▸ Requirements
[1] Reproduce word for word the part of the copyright transcript that opens with the words containing "Another example was" and closes with "God told them.".
[2] Extend the copyright transcript past its final line.

Another example was someone wanted to register a copyright in a work, where they said that they have not written it, but instead, the Holy Spirit had channeled through them to write this copyrightable work. The copyright office rejected it and said, “No, I’m sorry. It’s not written by a human author. We can’t register the copyright in it.” I take back whether these are copyright office decisions, or lawsuits that the copyright office is now incorporated into its guidance. don’t hold me to it if it was – if I had it backwards.
[00:03:20] SM: To be clear, is the Bible out of copyright, because of that?
[00:03:28] PC: The Bible, because at a time. Actually, I don’t know enough about the Bible to say that. Certainly, out of copyright because of the time lapse, because of the time period. I don’t know how many chapters were dictated by God, but versus someone’s retelling of what God told them.
[00:03:42] SM: There’s still God involved. Definitely, computers are now gods in this case. I was also thinking about machines, program, like painting is done by swinging a pendulum, ended up being paint on it. I mean, at that point, there is the person pushing the bucket.

▸ Supplied information
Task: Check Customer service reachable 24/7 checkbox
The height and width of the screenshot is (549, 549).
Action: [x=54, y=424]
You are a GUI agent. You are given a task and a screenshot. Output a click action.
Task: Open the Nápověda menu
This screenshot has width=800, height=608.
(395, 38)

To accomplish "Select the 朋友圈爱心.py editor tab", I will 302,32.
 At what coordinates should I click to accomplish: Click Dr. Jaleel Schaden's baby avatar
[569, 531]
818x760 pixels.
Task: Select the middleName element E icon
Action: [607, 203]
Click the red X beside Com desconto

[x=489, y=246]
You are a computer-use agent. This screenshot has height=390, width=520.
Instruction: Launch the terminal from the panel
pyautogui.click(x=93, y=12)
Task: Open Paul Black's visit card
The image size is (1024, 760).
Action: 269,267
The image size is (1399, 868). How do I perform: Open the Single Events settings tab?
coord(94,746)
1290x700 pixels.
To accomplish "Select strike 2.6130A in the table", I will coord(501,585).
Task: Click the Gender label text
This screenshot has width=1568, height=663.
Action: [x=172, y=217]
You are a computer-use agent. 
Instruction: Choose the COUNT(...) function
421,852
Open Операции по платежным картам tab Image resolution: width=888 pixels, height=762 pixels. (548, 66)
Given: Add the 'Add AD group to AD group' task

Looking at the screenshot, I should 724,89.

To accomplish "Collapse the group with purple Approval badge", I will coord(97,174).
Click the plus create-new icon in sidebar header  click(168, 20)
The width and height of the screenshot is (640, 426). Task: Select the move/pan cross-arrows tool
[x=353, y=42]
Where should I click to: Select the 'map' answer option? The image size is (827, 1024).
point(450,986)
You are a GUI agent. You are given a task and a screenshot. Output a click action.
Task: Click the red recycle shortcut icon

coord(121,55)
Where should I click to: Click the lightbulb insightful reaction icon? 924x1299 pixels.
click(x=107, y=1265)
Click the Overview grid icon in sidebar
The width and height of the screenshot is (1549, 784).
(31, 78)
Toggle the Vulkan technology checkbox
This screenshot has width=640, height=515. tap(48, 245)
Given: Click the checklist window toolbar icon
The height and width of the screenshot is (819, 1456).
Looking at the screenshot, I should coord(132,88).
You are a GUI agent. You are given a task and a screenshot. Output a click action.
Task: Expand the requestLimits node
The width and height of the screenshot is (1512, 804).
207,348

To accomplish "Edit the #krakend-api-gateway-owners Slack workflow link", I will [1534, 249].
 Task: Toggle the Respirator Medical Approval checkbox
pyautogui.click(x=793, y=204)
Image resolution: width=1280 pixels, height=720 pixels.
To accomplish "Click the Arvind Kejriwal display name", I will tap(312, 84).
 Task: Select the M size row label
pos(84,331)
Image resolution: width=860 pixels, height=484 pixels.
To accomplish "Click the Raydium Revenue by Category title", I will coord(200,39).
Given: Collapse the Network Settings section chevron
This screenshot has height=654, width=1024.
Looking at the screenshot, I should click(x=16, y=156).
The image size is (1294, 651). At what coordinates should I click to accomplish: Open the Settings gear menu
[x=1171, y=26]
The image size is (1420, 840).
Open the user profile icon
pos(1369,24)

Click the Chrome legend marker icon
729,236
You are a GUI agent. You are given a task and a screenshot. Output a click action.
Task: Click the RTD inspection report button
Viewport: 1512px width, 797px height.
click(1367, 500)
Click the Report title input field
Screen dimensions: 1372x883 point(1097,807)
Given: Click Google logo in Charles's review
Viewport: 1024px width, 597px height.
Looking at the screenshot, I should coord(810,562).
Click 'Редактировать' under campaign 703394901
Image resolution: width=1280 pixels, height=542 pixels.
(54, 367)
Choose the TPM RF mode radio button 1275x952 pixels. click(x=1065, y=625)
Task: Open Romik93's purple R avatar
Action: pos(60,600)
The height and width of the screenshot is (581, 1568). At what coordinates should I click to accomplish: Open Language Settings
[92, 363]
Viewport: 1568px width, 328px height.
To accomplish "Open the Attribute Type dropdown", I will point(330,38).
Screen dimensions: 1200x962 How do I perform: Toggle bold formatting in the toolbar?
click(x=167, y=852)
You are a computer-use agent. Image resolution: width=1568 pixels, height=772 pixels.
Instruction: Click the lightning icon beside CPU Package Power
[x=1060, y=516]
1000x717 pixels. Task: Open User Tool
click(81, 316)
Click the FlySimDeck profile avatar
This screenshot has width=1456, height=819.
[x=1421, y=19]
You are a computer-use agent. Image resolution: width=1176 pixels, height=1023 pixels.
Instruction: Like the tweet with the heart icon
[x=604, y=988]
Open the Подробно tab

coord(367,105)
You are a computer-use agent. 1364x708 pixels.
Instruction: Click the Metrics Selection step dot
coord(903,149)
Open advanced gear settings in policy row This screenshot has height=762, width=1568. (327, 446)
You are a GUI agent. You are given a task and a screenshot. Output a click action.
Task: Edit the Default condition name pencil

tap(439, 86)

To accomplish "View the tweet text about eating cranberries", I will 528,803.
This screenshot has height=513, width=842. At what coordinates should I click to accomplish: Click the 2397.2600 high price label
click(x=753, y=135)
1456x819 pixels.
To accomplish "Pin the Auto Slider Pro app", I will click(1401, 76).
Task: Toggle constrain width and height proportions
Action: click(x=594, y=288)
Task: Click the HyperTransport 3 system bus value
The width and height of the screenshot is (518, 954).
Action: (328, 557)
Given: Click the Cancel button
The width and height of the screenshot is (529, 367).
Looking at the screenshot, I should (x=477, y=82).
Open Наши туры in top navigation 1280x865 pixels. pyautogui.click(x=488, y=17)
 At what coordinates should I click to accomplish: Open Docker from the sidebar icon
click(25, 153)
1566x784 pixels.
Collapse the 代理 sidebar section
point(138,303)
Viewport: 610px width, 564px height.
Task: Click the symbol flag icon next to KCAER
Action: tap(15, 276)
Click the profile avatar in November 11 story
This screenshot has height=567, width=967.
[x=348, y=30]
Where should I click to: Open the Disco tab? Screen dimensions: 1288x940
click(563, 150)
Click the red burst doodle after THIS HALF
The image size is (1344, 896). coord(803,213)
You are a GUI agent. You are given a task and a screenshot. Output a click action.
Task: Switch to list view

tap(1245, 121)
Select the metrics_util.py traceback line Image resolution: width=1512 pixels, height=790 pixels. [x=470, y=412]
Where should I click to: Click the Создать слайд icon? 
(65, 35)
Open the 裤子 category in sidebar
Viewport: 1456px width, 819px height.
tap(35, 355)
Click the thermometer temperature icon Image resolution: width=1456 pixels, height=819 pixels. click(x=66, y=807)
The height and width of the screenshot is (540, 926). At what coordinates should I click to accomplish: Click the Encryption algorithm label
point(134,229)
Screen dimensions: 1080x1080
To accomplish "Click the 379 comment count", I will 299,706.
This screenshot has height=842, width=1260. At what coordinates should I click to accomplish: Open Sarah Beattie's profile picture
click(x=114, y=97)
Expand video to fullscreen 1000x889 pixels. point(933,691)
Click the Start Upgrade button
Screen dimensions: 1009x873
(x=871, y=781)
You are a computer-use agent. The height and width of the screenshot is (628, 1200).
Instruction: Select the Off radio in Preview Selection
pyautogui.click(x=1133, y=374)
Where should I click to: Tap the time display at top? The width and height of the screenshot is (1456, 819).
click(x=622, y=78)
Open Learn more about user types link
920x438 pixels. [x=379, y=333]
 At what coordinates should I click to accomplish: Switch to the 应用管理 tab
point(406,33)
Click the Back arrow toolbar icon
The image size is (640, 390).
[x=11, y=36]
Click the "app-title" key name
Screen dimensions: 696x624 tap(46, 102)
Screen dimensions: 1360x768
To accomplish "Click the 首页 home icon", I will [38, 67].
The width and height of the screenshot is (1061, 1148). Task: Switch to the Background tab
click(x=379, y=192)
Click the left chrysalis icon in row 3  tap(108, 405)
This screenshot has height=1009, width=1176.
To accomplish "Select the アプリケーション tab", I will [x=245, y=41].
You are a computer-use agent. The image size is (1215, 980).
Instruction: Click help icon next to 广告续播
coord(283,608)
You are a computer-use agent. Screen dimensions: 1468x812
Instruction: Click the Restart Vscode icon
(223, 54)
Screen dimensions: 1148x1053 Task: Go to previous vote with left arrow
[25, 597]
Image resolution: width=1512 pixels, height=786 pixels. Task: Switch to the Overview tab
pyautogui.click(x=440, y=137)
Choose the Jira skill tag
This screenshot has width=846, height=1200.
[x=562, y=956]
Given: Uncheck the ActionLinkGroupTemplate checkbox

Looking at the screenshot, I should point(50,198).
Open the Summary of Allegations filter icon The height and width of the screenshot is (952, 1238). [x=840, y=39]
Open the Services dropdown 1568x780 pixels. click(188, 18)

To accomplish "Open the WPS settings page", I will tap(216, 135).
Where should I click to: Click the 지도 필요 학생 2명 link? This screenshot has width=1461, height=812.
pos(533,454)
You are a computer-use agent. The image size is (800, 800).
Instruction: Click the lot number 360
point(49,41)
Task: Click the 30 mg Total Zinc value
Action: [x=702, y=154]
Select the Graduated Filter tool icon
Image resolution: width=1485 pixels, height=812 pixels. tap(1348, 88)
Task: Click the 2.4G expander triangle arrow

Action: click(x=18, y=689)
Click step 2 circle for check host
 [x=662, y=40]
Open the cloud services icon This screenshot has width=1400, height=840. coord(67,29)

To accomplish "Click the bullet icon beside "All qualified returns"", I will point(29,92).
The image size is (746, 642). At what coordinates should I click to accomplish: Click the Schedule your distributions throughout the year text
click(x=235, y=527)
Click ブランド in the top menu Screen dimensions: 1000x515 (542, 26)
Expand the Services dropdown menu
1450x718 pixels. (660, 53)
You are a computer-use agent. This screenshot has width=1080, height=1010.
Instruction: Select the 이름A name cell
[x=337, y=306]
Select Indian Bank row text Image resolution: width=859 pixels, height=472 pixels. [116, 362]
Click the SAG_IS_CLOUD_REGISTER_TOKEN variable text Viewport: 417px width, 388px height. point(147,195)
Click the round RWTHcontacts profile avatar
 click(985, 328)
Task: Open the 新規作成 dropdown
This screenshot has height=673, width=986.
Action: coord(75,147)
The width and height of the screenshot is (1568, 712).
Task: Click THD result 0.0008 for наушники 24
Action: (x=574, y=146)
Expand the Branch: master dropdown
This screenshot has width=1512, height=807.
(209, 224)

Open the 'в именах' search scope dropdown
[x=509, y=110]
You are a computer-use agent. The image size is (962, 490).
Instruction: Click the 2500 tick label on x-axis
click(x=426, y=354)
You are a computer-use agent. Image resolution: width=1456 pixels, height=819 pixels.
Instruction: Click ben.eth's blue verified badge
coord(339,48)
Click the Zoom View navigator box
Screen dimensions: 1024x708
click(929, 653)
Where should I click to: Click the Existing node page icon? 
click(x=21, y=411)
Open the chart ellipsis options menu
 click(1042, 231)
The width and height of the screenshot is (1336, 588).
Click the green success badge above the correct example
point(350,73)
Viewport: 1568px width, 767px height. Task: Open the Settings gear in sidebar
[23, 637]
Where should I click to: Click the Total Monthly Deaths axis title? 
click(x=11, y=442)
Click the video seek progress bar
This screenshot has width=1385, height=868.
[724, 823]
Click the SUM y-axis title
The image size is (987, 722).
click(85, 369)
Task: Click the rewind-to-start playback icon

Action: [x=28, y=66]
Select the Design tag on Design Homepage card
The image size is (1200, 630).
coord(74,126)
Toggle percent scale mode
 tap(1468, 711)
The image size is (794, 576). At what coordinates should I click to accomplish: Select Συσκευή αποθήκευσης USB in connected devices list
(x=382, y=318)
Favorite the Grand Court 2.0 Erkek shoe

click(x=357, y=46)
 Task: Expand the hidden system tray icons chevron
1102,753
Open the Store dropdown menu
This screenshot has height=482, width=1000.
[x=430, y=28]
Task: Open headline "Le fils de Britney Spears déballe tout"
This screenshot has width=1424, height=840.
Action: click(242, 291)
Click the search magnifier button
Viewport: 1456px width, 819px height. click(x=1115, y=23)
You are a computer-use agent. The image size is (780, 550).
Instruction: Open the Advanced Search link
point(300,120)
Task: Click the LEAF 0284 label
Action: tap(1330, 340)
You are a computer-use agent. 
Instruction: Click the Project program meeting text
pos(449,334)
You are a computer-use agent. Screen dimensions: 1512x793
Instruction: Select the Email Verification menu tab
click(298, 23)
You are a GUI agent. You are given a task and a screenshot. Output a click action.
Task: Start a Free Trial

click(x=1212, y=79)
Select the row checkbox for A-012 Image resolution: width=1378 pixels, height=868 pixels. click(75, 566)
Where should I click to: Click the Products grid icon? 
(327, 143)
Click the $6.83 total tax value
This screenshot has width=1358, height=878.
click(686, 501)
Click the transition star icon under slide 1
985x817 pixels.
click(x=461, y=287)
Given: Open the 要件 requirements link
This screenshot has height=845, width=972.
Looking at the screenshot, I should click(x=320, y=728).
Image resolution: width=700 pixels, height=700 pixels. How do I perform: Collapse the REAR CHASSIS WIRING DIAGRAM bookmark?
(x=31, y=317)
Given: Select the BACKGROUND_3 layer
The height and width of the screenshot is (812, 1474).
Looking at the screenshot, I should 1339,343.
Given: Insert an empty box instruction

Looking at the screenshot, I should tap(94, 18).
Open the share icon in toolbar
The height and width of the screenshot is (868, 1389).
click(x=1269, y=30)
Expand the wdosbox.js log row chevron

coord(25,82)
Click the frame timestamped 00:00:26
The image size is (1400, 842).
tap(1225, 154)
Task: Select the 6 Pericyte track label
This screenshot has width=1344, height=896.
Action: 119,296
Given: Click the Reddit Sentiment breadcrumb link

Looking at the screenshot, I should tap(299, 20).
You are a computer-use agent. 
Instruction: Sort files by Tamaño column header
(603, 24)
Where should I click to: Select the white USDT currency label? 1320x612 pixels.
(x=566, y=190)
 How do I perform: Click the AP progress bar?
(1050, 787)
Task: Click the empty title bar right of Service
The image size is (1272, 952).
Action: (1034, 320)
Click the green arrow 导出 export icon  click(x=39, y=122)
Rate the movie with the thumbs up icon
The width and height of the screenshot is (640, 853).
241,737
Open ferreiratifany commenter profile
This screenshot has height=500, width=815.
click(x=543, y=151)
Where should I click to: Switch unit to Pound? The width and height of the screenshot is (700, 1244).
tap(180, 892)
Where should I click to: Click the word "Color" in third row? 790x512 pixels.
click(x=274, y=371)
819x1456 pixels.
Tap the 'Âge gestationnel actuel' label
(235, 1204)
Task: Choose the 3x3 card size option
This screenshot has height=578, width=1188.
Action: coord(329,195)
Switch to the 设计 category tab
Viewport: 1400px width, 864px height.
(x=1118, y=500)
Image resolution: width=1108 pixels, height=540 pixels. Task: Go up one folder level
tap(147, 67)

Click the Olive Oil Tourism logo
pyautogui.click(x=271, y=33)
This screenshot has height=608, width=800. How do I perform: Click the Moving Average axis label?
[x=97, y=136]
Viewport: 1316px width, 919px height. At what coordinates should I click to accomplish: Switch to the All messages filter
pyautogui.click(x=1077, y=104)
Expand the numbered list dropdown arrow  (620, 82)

▸ Results
[1]
Another example was someone wanted to register a copyright in a work, where they said that they have not written it, but instead, the Holy Spirit had channeled through them to write this copyrightable work. The copyright office rejected it and said, “No, I’m sorry. It’s not written by a human author. We can’t register the copyright in it.” I take back whether these are copyright office decisions, or lawsuits that the copyright office is now incorporated into its guidance. don’t hold me to it if it was – if I had it backwards.
[00:03:20] SM: To be clear, is the Bible out of copyright, because of that?
[00:03:28] PC: The Bible, because at a time. Actually, I don’t know enough about the Bible to say that. Certainly, out of copyright because of the time lapse, because of the time period. I don’t know how many chapters were dictated by God, but versus someone’s retelling of what God told them.

[2]
[00:04:01] PC: Yeah. Actually, the copyright office, there also is this – The standard for copyright, for protection by copyright is by the supreme court requires originality and creativity. The copyright office will refuse registrations if they don’t believe that the work has sufficient creativity and originality. I have personally experienced this when I was trying to register a copyright for a monumental sculpture for a site-specific monumental sculpture. The copyright office said that it refused to register it. This was actually really a quite famous sculpture. The copyright office refused to register it, saying it wasn’t creative enough.
The copyright office does find itself, as much as they claim not to, they do end up in the role of arbiter of what is an artistic work and what is not. That’s another facet in that example, if I just push a pendulum and it goes on its own after that, is that is that creative? I could talk a long time about this, because I believe the standards are quite different depending on what work it is. Whereas, photographs are very easily considered copyrightable work, even though you just push a button. Just the development of the law around photographs protects those quite easily and other works, not.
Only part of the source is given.